It seems like 2013 is zooming by!  I can hardly believe that it’s already April.  This year has already been amazing, and I’m really excited to see what God has in store for the rest of the year.  Preacherman and I have been enjoying our life together as newlyweds, and are learning, loving, laughing, and growing together every day.  It’s so much fun being married to your best friend!

I’m not one for resolutions, but going into this year, I knew that I wanted to focus on my dissertation and getting into a healthy exercise routine.  Along with that, I wanted to be better about reading and studying my word, and getting to work on time.  After experiencing some challenges, I feel like I’m finally on track.

More than anything, I’ve learned the value of consistency and persistence.  Every thing that I’ve committed to focusing on this year does not yield immediate results.  And I, like the rest of us, am used to getting results when I want them.  Our microwave society, complete with all the technology that I could ever desire (until some marketing gurus convince me that I need something else), has conditioned me to want the results immediately.  This is SO unhealthy.  Anything worth having takes time.  If we rush the process, we don’t get to enjoy the product in its’ best form.  Can it stand on its’ own?  Maybe.  But you can never know the value of waiting without actually waiting and seeing the process all the way through.

But also, each of the things that I’m focusing on for this year are mostly dependent on me.  Meaning, if I’m not seeing the progress I desire, it’s more than likely the result of something that I’ve done- or failed to do.  So, if I’m failing to be consistent and persistent, I’m not going to see the results.  It’s no one’s fault but mine.  Coming to grips with that has truly allowed for me to take ownership of my behavior so that I can be sure that I’m getting the desired results.

What does all this equate to: discipline.  In regards to my healthy exercise routine, it’s meant getting up early or carving time in the evenings to work out; but also taking the time to make sure I’m eating the right things and tracking my food and exercise intake.  In regards to my dissertation, it’s meant constantly seeking feedback from my advisor and doing revision after revision, even when I don’t understand or see the need in revising.  In reading my word, it’s meant taking stock of my time, and not being afraid to press reset when I’ve done a poor job at managing my time and my priorities.  What I’ve realized is that if I fail to be disciplined, I’m going to experience a failure of some sort down the line.

I’m looking forward to applying the lessons learned during this first quarter to the rest of the year, and finishing stronger than ever!

Be encouraged!  Peace and blessings!

* _Exercises to complete_:
**A)** From the blog post on discipline, reproduce the passage that opens with the words containing "What does all" and closes with "down the line.".
**B)** According to the blog post on discipline, what value has the writer learned more than anything?

* _Data rows_:

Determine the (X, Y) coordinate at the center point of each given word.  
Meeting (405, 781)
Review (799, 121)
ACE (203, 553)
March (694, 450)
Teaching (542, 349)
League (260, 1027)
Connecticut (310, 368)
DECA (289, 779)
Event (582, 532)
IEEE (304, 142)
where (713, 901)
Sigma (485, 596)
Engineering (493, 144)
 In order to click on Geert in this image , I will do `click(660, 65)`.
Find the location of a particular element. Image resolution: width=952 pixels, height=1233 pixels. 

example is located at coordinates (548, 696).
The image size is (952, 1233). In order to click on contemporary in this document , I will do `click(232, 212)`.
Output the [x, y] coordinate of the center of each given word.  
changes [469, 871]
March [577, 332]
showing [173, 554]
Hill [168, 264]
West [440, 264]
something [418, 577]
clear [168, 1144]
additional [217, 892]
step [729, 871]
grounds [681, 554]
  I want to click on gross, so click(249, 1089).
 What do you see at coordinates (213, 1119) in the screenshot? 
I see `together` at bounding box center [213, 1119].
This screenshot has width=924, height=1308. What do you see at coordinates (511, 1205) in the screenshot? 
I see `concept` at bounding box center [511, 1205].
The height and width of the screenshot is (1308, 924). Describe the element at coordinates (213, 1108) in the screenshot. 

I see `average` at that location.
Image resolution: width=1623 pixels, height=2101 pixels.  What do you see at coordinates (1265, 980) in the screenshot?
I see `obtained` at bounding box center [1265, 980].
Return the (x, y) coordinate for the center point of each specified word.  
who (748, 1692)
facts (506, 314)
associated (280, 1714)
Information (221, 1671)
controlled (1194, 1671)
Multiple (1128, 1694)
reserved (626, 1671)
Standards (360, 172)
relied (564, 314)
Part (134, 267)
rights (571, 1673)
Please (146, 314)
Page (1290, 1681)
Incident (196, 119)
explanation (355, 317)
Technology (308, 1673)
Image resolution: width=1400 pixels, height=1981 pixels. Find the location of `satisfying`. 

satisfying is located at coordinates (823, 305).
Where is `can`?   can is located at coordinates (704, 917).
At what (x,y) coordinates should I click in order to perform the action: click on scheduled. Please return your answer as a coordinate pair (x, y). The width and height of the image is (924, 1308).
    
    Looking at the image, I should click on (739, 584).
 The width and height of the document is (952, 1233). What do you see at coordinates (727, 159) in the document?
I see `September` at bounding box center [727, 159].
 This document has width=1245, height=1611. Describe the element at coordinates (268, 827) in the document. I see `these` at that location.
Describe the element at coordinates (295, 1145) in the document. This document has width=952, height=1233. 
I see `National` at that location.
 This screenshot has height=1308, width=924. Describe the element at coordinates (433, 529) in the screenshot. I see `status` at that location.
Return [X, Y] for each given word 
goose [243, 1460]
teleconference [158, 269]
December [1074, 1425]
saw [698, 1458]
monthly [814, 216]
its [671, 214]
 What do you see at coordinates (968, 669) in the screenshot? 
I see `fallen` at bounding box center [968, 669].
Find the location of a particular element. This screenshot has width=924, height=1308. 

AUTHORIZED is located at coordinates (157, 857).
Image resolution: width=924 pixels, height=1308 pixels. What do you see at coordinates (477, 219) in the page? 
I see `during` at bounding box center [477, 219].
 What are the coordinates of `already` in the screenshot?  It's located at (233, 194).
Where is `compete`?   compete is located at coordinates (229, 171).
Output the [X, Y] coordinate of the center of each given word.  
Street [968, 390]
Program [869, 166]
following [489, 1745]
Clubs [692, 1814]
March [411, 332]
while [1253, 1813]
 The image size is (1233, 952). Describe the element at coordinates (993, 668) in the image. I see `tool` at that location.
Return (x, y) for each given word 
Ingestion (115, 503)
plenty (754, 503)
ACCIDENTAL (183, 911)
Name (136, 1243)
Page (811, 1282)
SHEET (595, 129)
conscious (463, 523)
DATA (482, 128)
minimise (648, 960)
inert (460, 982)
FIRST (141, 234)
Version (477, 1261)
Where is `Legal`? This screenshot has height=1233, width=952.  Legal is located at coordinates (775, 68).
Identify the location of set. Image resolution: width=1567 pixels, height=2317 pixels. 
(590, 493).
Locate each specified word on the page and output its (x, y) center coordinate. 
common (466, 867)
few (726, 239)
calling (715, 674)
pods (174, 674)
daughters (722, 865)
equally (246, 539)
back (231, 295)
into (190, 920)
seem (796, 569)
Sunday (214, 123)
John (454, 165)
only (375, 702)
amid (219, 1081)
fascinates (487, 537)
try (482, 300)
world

* _Task solutions_:
**A)**
What does all this equate to: discipline.  In regards to my healthy exercise routine, it’s meant getting up early or carving time in the evenings to work out; but also taking the time to make sure I’m eating the right things and tracking my food and exercise intake.  In regards to my dissertation, it’s meant constantly seeking feedback from my advisor and doing revision after revision, even when I don’t understand or see the need in revising.  In reading my word, it’s meant taking stock of my time, and not being afraid to press reset when I’ve done a poor job at managing my time and my priorities.  What I’ve realized is that if I fail to be disciplined, I’m going to experience a failure of some sort down the line.

**B)** The value of consistency and persistence.